Testo fornito
====

Fece diventare di moda il rifiuto di ogni autorità

Turgenev sentiva che il volto dell’aristocrazia terriera russa stava cambiando rapidamente, e a molti parve poi che il suo personaggio avesse persino predetto l’ascesa del movimento socialista. Una delle innovazioni di “Padri e figli” era il nuovo tipo di personaggio: un nichilista, ossia “una persona che rifiuta qualsiasi autorità”. L’incarnazione di questo modello era Bazarov: uno studente di medicina con un approccio pragmatico a tutto.

Non c’era nessuno come Bazarov in precedenza nella letteratura russa: lui respingeva tutte le assunzioni comuni sulla politica, i valori della famiglia, la gerarchia sociale, l’ortodossia e quasi ogni aspetto della vita del XIX secolo. E metteva in gioco il concetto stesso di amore, anche se alla fine questo avrebbe prevalso su di lui.

All’inizio del 1860 nacque il movimento nichilista russo e “Padri e figli” di Turgenev fu uno dei suoi capisaldi, insieme alle opere di Nikolaj Chernyshevskij, Dmitrij Pisarev e altri. Nel 1862, dopo la pubblicazione del romanzo, Turgenev arrivò in una San Pietroburgo in fiamme. Gli storici ritengono che alcuni movimenti radicali possano aver incendiato la città. Turgenev ricordò la prima cosa che si sentì dire da un suo amico: “Guarda i tuoi nichilisti: stanno bruciando Pietroburgo!”

====

Azioni da svolgere
A. Puoi copiare dal testo fornito il passo che comincia con "Fece diventare di" e prosegue fino a "pragmatico a tutto."?
B. Quali autori, indicati per nome nel testo fornito, hanno scritto opere considerate capisaldi del movimento nichilista russo?

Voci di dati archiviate
====

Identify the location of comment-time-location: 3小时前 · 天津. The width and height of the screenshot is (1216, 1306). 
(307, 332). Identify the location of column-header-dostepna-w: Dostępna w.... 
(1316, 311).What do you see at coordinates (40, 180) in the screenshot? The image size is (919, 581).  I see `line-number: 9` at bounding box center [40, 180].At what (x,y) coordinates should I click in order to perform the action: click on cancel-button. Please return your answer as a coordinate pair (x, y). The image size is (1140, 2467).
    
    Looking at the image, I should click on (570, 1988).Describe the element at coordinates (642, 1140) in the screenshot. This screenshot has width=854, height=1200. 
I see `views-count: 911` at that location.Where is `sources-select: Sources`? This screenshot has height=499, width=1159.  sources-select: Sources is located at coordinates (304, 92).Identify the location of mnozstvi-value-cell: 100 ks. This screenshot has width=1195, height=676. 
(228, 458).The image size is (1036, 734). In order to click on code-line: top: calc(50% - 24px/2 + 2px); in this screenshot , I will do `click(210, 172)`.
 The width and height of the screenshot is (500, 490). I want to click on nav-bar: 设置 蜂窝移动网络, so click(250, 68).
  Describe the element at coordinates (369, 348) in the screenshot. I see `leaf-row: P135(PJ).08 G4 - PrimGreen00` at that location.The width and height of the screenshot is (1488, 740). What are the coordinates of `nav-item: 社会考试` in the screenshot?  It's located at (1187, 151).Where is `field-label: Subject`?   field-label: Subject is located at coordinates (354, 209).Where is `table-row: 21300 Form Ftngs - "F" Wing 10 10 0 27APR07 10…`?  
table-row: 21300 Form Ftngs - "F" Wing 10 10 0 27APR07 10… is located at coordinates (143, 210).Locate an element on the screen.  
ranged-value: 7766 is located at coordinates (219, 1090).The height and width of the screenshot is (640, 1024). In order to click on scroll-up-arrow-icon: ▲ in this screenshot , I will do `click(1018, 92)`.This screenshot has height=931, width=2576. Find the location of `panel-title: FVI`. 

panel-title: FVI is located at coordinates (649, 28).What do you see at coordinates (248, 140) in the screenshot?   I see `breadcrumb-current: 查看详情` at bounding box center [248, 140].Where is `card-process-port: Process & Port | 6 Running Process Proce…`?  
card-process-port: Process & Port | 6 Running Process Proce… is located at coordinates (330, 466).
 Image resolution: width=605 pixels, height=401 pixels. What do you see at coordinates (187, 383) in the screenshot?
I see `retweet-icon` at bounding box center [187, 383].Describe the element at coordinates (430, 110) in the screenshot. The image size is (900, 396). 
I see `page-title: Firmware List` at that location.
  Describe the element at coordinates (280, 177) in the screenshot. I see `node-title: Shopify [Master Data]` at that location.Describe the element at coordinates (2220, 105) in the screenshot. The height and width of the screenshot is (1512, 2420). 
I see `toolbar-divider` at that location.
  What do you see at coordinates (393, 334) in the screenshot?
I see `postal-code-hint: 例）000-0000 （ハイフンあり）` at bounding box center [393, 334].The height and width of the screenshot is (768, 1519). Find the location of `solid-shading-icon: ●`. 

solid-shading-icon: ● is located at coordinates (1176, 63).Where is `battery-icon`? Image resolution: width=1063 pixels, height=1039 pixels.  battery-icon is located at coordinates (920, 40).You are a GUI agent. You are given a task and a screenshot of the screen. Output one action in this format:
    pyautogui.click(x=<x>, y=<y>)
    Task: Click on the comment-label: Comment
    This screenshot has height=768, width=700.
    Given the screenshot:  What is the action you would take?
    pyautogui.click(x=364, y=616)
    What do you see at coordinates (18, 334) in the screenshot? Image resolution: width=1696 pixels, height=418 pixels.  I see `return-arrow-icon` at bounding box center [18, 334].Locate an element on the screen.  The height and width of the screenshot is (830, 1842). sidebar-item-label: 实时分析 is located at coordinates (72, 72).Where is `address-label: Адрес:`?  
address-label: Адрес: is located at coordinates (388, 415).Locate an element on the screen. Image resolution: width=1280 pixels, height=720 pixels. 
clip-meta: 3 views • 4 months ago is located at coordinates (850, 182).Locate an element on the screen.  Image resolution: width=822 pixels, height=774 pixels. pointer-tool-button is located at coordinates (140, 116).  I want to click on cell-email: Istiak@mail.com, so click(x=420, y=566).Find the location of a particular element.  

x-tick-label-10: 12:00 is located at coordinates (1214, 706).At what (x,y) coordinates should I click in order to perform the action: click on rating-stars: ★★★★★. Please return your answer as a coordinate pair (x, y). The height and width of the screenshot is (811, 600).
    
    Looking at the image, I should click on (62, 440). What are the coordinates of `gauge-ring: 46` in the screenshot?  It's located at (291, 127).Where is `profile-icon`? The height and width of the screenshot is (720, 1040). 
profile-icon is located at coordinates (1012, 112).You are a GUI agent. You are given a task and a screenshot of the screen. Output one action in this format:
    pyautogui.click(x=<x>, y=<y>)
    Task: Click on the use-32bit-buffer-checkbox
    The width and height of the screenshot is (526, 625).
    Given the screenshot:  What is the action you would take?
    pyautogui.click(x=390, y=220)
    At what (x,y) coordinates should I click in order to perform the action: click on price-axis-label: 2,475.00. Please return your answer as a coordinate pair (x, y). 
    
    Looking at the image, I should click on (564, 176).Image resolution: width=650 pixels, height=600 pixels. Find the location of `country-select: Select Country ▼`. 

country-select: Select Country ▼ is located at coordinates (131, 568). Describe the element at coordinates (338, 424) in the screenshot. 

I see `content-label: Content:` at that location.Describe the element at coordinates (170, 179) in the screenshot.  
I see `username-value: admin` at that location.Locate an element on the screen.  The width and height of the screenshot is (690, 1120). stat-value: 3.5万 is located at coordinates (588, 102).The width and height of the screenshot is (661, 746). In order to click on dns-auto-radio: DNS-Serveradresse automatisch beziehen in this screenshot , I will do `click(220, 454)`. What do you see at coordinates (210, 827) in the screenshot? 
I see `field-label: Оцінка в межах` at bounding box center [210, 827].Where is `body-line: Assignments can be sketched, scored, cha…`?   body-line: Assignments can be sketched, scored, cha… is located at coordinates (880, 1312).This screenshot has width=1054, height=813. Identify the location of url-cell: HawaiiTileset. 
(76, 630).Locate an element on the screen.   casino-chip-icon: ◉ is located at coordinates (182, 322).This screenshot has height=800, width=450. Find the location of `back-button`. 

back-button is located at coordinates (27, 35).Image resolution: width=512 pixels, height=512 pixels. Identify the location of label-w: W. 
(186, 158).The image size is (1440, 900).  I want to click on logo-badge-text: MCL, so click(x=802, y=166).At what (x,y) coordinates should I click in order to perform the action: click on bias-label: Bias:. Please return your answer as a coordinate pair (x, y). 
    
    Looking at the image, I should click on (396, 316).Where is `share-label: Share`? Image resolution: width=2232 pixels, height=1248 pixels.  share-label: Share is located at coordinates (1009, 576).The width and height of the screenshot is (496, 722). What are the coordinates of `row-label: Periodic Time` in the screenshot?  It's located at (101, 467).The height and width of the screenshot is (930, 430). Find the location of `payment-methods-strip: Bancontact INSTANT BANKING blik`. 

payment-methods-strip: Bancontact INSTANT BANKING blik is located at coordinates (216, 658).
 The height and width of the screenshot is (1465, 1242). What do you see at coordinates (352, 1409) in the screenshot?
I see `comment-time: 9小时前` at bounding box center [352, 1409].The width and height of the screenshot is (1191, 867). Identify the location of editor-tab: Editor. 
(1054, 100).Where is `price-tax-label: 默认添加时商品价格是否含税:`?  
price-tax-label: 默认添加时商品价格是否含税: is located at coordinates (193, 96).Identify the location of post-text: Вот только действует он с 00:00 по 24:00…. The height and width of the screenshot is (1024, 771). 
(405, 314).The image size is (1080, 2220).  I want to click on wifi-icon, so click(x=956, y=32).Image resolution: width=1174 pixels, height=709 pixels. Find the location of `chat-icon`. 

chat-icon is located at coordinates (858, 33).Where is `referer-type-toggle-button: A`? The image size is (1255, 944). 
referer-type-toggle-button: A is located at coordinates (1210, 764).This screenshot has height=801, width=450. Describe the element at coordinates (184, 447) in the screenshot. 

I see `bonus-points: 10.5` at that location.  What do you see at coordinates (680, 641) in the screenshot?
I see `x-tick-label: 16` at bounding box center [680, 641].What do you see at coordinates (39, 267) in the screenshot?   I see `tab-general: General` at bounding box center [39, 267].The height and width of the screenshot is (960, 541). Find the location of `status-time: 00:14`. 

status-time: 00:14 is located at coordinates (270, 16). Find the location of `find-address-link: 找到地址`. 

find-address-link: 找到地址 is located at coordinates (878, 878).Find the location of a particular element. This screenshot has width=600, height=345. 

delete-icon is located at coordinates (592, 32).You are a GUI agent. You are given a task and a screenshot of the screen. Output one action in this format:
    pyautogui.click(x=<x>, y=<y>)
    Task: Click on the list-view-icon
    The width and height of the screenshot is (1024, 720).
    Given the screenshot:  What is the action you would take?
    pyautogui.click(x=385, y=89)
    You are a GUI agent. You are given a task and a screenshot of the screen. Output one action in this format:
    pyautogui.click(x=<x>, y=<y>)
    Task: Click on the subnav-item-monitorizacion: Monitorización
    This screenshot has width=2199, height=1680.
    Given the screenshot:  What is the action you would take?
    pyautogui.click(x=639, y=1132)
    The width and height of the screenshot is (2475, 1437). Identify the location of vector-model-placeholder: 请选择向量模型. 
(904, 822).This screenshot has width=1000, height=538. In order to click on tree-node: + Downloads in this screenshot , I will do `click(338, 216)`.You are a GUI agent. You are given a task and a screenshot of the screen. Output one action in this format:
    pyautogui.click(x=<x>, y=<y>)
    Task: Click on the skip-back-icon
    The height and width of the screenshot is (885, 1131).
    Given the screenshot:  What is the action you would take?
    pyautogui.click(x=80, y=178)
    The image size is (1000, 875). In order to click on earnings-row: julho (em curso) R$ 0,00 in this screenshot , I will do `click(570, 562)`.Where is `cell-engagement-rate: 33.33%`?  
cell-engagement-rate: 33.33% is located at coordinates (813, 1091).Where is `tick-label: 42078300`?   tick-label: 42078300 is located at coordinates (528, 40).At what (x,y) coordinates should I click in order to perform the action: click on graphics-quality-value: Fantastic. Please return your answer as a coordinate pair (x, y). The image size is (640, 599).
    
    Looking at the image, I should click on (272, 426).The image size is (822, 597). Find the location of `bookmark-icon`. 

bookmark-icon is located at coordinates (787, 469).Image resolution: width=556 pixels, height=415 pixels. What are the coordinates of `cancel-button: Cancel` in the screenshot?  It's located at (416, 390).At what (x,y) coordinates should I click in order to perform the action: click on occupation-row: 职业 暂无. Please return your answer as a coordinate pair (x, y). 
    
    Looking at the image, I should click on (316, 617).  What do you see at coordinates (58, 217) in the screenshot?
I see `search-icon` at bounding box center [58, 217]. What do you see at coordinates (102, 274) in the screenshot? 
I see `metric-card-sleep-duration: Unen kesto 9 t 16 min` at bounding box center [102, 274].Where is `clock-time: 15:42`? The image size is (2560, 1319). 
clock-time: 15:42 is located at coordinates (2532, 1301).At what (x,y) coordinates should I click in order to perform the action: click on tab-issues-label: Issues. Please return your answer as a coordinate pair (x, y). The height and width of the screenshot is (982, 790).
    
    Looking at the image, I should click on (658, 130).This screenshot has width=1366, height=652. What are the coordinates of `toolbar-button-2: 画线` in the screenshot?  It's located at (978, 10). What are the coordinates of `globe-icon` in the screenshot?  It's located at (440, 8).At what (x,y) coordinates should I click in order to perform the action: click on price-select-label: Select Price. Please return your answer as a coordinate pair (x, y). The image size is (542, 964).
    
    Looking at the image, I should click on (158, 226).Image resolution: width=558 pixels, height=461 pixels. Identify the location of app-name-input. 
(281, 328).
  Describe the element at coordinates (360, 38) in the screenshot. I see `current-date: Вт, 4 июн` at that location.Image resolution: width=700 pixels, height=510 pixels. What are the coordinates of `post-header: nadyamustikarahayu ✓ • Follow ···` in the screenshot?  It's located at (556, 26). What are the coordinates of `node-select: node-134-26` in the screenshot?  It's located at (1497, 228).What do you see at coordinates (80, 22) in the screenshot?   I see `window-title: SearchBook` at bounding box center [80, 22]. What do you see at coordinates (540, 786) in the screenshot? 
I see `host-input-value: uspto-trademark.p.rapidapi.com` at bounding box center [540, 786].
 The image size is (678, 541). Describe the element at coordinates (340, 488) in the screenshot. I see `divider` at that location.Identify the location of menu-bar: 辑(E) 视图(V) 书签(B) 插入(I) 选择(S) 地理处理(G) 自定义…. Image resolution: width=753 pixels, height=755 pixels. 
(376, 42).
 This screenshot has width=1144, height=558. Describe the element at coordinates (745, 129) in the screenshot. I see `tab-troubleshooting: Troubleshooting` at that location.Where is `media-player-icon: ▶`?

====

Risposte fornite
A.
Fece diventare di moda il rifiuto di ogni autorità

Turgenev sentiva che il volto dell’aristocrazia terriera russa stava cambiando rapidamente, e a molti parve poi che il suo personaggio avesse persino predetto l’ascesa del movimento socialista. Una delle innovazioni di “Padri e figli” era il nuovo tipo di personaggio: un nichilista, ossia “una persona che rifiuta qualsiasi autorità”. L’incarnazione di questo modello era Bazarov: uno studente di medicina con un approccio pragmatico a tutto.

B. Turgenev, Nikolaj Chernyshevskij, Dmitrij Pisarev